Do this:
Copy out the stretch of entries from the line containing "Given: Tap the 9:22 오전 posting time" through the line containing "point(71,180)", unchanged and with both of those lines included.

## Begin Extracted entries

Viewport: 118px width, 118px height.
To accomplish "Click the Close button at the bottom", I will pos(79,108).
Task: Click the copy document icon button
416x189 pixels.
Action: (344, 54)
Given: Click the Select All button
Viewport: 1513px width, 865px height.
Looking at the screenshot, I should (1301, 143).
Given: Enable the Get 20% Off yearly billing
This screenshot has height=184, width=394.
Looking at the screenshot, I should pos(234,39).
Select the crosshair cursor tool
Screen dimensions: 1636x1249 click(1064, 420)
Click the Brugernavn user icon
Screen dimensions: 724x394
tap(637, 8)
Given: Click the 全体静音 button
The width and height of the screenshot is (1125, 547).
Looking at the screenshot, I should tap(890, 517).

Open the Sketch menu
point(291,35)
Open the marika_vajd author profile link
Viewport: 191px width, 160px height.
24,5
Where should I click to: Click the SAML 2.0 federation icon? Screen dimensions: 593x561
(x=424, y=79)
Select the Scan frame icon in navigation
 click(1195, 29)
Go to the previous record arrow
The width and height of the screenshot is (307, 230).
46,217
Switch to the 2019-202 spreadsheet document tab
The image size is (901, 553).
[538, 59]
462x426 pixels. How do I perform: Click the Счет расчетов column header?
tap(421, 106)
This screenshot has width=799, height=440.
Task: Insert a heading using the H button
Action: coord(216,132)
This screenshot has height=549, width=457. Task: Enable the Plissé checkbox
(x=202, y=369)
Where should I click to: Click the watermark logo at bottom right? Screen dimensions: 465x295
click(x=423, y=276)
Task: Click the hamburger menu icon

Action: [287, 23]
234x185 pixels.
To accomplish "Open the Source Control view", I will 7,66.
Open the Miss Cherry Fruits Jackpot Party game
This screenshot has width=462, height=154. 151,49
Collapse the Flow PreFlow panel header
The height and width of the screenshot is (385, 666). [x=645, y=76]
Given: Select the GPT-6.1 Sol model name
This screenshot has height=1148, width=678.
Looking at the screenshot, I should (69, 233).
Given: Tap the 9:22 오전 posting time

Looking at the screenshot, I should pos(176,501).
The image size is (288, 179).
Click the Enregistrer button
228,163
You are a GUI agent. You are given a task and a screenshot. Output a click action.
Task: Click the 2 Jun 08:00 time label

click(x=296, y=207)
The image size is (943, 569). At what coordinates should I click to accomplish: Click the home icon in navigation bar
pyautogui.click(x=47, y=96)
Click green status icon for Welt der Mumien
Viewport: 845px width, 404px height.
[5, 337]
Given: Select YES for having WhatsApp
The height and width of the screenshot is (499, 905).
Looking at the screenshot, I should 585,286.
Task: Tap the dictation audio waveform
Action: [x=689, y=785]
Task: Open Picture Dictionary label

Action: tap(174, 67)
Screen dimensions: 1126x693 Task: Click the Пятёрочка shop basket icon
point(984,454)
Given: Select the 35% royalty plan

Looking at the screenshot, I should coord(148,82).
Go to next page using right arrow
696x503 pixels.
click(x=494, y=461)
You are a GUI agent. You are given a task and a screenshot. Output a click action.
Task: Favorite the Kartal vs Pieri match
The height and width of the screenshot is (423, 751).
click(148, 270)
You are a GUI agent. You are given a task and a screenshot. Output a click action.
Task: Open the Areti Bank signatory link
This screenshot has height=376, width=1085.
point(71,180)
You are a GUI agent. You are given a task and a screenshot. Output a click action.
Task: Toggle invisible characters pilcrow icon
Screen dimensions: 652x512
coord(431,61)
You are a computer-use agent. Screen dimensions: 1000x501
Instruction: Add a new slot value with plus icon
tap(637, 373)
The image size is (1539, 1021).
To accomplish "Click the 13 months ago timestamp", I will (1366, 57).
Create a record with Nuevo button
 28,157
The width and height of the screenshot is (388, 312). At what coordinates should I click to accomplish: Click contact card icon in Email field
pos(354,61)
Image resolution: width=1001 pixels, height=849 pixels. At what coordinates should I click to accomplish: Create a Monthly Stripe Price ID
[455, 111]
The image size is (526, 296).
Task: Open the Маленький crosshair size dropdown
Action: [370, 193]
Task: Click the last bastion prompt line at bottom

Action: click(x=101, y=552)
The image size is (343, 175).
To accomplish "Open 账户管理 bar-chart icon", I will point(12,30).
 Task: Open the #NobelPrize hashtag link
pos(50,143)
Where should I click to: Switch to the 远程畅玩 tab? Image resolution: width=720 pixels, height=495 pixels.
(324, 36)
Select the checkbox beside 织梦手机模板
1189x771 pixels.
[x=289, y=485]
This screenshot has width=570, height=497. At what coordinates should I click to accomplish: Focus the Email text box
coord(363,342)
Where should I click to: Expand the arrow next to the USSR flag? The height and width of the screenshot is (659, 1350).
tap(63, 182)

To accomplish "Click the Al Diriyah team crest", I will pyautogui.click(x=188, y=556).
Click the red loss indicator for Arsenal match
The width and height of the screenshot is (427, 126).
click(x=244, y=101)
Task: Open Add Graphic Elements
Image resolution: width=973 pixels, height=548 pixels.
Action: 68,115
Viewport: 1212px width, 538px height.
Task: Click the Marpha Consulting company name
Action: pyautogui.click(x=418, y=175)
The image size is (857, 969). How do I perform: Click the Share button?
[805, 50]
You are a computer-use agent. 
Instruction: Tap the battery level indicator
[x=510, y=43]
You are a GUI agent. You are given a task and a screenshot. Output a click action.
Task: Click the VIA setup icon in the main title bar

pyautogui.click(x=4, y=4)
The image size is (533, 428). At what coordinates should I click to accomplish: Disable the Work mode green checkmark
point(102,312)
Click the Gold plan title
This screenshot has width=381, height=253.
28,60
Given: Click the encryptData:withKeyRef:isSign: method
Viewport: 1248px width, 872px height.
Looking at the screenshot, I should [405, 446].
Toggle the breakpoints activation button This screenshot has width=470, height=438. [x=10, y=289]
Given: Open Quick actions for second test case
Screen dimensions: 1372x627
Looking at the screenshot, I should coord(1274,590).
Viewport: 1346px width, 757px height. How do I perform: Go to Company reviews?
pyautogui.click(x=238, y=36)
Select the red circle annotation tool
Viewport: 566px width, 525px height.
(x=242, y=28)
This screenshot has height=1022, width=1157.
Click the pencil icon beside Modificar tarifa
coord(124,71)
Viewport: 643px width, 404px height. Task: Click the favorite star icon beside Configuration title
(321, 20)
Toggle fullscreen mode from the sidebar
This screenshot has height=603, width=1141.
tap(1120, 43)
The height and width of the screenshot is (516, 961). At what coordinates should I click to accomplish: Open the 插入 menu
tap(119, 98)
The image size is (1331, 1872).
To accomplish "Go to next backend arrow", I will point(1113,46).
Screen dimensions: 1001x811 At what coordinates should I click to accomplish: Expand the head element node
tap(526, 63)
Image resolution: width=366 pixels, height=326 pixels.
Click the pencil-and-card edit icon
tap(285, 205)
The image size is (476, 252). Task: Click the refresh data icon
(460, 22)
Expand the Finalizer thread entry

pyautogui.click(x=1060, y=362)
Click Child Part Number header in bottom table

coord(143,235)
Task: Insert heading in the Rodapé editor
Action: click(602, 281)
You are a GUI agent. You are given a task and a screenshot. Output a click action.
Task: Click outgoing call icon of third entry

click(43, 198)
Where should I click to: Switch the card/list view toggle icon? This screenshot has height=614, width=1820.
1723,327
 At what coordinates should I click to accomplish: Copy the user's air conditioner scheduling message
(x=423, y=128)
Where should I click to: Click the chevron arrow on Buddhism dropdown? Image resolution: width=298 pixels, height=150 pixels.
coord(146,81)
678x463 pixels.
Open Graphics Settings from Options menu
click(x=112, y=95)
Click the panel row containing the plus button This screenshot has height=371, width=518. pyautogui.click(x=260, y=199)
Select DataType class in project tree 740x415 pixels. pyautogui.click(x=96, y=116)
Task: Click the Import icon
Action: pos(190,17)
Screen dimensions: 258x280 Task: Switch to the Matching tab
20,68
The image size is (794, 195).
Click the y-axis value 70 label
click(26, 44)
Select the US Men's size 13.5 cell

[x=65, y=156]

## End Extracted entries

Written answer:
Given: Tap the 9:22 오전 posting time

Looking at the screenshot, I should pos(176,501).
The image size is (288, 179).
Click the Enregistrer button
228,163
You are a GUI agent. You are given a task and a screenshot. Output a click action.
Task: Click the 2 Jun 08:00 time label

click(x=296, y=207)
The image size is (943, 569). At what coordinates should I click to accomplish: Click the home icon in navigation bar
pyautogui.click(x=47, y=96)
Click green status icon for Welt der Mumien
Viewport: 845px width, 404px height.
[5, 337]
Given: Select YES for having WhatsApp
The height and width of the screenshot is (499, 905).
Looking at the screenshot, I should 585,286.
Task: Tap the dictation audio waveform
Action: [x=689, y=785]
Task: Open Picture Dictionary label

Action: tap(174, 67)
Screen dimensions: 1126x693 Task: Click the Пятёрочка shop basket icon
point(984,454)
Given: Select the 35% royalty plan

Looking at the screenshot, I should coord(148,82).
Go to next page using right arrow
696x503 pixels.
click(x=494, y=461)
You are a GUI agent. You are given a task and a screenshot. Output a click action.
Task: Favorite the Kartal vs Pieri match
The height and width of the screenshot is (423, 751).
click(148, 270)
You are a GUI agent. You are given a task and a screenshot. Output a click action.
Task: Open the Areti Bank signatory link
This screenshot has height=376, width=1085.
point(71,180)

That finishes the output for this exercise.